Real estate: Housing recovery gains speed
The housing market’s rebound is gaining momentum, said Alex Kowalski and Prashant Gopal in Bloomberg.com. New home construction surged 15 percent in September to its highest level since July 2008, a rise that could help boost job creation and economic growth. House prices also jumped 1.3 percent in the third quarter, the largest gain since 2006. Though existing-home sales dipped slightly in September from August, year-over-year sales increased for the 15th consecutive month. These figures offer clear evidence that the housing industry is “in the midst of a recovery,” said Larry Sorsby of New Jersey–based homebuilder Hovnanian Enterprises.
“Whether the worst is truly over” is anyone’s guess, said Neil Irwin in The Washington Post. But the latest figures on prices, sales, and construction activity are the “most solid evidence yet that the improvement is for real.” If the trends suggested by September’s numbers continue, the economy as a whole could get a much-needed shot in the arm from a resurgent housing market. A rise in residential investment from its recent level of 2.4 percent of GDP to the 4.1 percent average of the pre-bubble 1990s would add $262 billion in annual economic activity—“enough to finally put people back to work in a meaningful way.”
Markets: A dive on weak earnings reports
A slew of underwhelming corporate earnings reports this week rattled investors, sending markets sharply down, said Christina Rexrode in the Associated Press. Revenue fell at a number of blue-chip companies, including DuPont, 3M, UPS, and Xerox, signaling that the global “economy is far from healed, and that demand is weaker than a year ago.” The rest of the year may hold more bad news: Since July, 29 companies in the S&P 500 have updated their predictions for the fourth quarter; 23 have lowered their forecasts, while none expect results to improve.

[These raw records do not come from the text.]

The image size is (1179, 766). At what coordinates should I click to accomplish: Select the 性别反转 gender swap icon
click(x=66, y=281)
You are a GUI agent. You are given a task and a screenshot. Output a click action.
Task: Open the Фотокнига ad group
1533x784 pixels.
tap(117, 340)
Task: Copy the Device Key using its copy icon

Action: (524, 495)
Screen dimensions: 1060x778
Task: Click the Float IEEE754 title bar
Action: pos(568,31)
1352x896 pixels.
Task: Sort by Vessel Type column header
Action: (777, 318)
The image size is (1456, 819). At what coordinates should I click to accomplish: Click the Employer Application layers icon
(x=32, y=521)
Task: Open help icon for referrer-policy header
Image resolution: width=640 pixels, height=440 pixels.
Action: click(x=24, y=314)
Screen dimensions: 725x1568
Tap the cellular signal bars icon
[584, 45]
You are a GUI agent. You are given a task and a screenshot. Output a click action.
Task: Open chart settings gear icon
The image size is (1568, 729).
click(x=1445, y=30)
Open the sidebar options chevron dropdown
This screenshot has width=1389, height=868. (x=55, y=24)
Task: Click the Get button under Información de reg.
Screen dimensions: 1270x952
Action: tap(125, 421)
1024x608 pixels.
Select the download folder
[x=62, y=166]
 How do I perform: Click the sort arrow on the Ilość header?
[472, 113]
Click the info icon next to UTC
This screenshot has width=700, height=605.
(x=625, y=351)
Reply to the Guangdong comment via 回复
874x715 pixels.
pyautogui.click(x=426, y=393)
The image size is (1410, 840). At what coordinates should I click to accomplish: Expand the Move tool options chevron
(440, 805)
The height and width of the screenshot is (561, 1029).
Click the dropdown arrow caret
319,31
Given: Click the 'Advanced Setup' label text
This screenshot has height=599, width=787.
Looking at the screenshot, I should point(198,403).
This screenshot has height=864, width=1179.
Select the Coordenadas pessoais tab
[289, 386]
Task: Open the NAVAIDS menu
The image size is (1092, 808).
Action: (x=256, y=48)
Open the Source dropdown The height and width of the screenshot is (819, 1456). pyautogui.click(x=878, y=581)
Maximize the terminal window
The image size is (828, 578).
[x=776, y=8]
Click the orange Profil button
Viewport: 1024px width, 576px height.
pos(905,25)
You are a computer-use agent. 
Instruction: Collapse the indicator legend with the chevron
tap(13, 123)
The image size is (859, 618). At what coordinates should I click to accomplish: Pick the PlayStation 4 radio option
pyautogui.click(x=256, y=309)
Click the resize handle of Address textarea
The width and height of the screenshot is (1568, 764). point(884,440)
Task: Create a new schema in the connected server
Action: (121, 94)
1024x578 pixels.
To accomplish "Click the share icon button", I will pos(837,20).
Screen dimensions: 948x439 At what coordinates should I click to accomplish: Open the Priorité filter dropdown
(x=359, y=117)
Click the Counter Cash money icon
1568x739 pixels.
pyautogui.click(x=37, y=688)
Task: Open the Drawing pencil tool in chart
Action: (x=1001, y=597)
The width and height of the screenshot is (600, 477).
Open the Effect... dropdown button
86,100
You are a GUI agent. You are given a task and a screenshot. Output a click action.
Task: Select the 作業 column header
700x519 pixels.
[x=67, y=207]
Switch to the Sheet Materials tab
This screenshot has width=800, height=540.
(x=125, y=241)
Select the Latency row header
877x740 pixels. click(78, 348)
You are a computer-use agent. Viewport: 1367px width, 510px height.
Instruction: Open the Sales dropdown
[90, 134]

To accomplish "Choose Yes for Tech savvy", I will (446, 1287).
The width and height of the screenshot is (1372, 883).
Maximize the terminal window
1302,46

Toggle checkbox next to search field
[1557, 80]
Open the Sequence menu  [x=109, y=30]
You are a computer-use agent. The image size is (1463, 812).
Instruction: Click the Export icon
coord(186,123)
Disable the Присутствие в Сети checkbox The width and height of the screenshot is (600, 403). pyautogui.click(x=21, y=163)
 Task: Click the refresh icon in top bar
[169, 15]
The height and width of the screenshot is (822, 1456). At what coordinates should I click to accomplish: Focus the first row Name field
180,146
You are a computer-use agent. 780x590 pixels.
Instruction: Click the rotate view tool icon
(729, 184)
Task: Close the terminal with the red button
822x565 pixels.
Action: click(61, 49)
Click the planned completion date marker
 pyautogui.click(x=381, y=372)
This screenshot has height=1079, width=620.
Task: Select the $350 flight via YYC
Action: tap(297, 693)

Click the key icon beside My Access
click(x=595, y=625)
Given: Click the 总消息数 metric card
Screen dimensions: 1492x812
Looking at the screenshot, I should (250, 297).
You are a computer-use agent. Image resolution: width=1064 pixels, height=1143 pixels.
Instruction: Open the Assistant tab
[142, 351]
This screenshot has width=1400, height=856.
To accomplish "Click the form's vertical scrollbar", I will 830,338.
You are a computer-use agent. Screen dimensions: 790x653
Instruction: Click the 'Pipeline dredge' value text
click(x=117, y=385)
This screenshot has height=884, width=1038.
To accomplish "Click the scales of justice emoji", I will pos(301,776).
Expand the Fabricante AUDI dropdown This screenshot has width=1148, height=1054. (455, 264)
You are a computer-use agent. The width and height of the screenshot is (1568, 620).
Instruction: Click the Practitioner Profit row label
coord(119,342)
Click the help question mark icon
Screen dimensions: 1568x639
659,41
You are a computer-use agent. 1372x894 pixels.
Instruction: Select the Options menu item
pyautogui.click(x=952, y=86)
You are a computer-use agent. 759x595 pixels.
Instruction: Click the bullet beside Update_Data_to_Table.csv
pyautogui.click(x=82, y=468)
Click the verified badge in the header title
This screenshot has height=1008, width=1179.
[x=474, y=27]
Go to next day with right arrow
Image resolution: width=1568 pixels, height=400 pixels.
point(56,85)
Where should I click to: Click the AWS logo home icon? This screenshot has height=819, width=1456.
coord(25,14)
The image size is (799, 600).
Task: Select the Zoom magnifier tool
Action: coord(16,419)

Tech: Apple unveils iPad Mini
Apple debuted a smaller, cheaper version of its blockbuster iPad this week, in a bid to better compete with tablet rivals, said Poornima Gupta and Noel Randewich in Reuters.com. The 7.9-inch iPad Mini weighs less than a pound and is priced as low as $329. Apple initially resisted designing a smaller tablet, but the popularity of Amazon’s Kindle Fire and Google’s Nexus 7, which sell for $199, has proven that “demand for a pocket-sized slate exists.” All three companies are now “vying to get their devices on shopping lists” for the holiday season.
Media: Newsweek quits print
After 79 years chronicling American life and global events, Newsweek will shutter its print edition at the end of the year, said David Folkenflik in NPR.org. The magazine’s 1.5 million subscribers—a 50 percent decrease since 2005—will be given access to a new, subscription-based digital publication called Newsweek Global. The announcement was a “bow to gravity” from editor Tina Brown, whose “unique blend of buzz and brio proved incapable of counteracting Newsweek’s plummeting circulation and advertising amid an accelerating news cycle.”
Companies: Google struggles with mobile ads
Google is finding it harder to make money in the mobile world, said Claire Cain Miller in The New York Times. The price that advertisers paid Google per ad click fell for the fourth consecutive quarter, driven by the shift to cheaper mobile ads, according to the company’s “disappointing earnings report” last week. Overall, Google’s profits for the third quarter fell 20 percent from a year earlier. Those results, plus the inadvertent release of the earnings several hours early, caused the stock to drop 8 percent last week before trading was halted.